Evidence shows that Homo sapiens was present in Eastern Siberia at least 35,000 years ago. At that time, due to low sea levels, a wide strip of land called Beringia connected Eurasia to the American continent.

Groups of hunter-gatherers crossed Beringia following herds of large herbivores such as caribou or mammoths. Signs of their presence dating back 25,000 years have been found in caves near the Bluefish River in the far northwest of present-day Canada.

With the onset of a period of global warming, the huge North American ice sheet began to retreat. Homo sapiens advanced south, probably in several waves, either through a central ice-free corridor or along the Pacific coast, as suggested by the 13,000-year-old human footprints found on Calvert Island in British Columbia.

The Clovis site discovered in New Mexico in the 1920s was long considered evidence of the earliest colonisation of America by Homo sapiens. This site gave its name to the Clovis culture, which is characterised by the production of fluted stone points shaped using percussion on both faces. Other, more recent discoveries of archaeological sites in North America have now cast doubt on the anteriority of this colonisation.
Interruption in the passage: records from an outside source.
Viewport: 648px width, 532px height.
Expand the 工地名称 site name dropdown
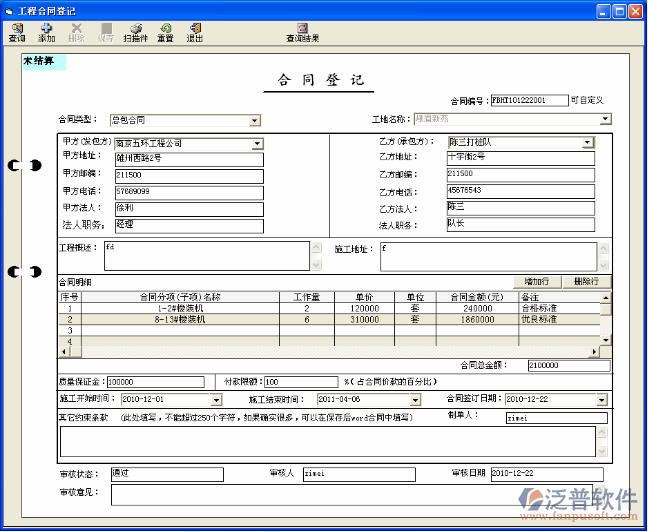(x=605, y=119)
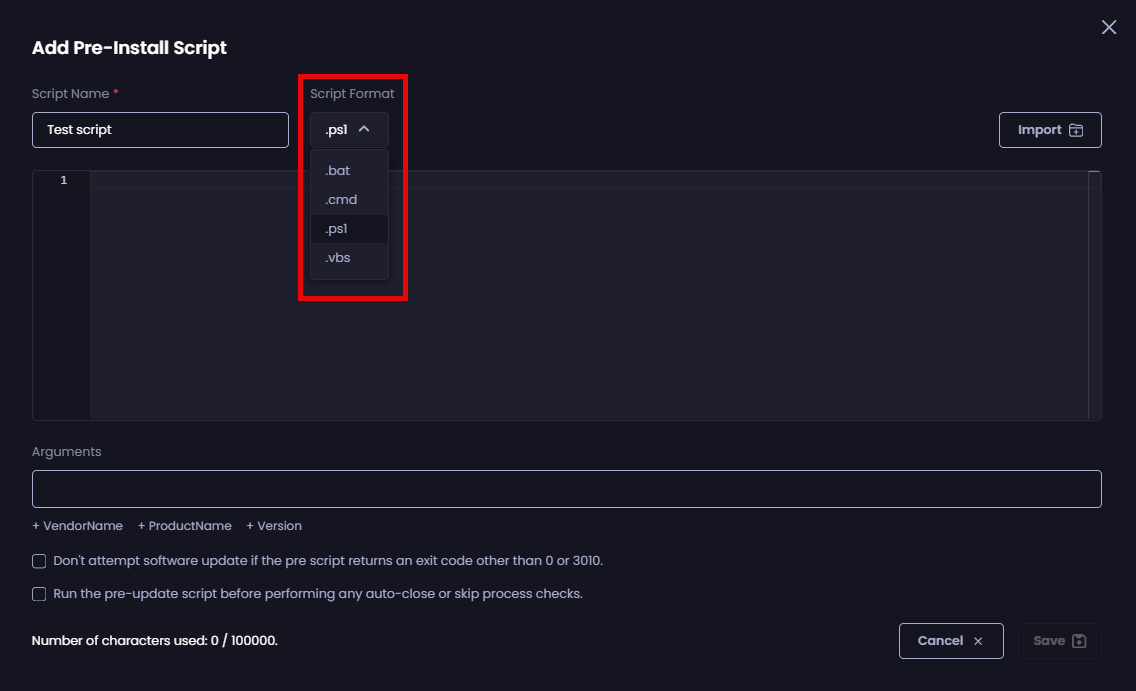This screenshot has width=1136, height=691.
Task: Click the Import upload icon
Action: coord(1075,129)
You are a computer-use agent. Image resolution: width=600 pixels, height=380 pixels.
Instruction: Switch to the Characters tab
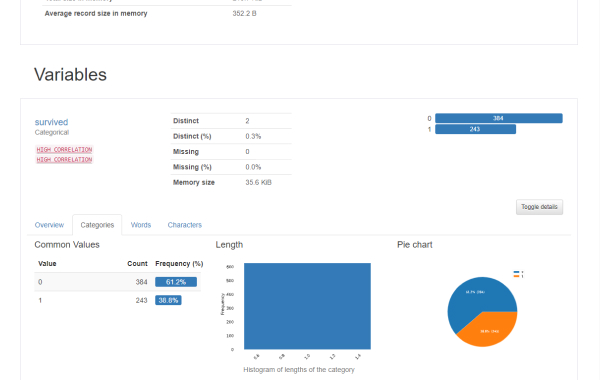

Homo sapiens continued to migrate through Central and South America to reach Tierra del Fuego at the southern end of the continent. Numerous archaeological sites attest to this advance, such as Taima-Taima in Venezuela, Huaca Prieta in Peru and Monte Verde in Chile.

The dating of some prehistoric sites in the Americas is the subject of controversy among archaeologists, specifically with regard to the dating techniques used and the nature of the remains. This is the case of the Pedra Furada site in present-day Brazil, which, according to some experts, dates back 30,000 or 40,000 years. This age would imply that the land route through Beringia was not the only route to the Americas and that H. sapiens may have originally migrated by sea along the Pacific coast.

Sea levels have since risen by about 100 metres and submerged any sites along this route where H. sapiens may have been present, thus destroying any physical evidence of interest to archaeologists.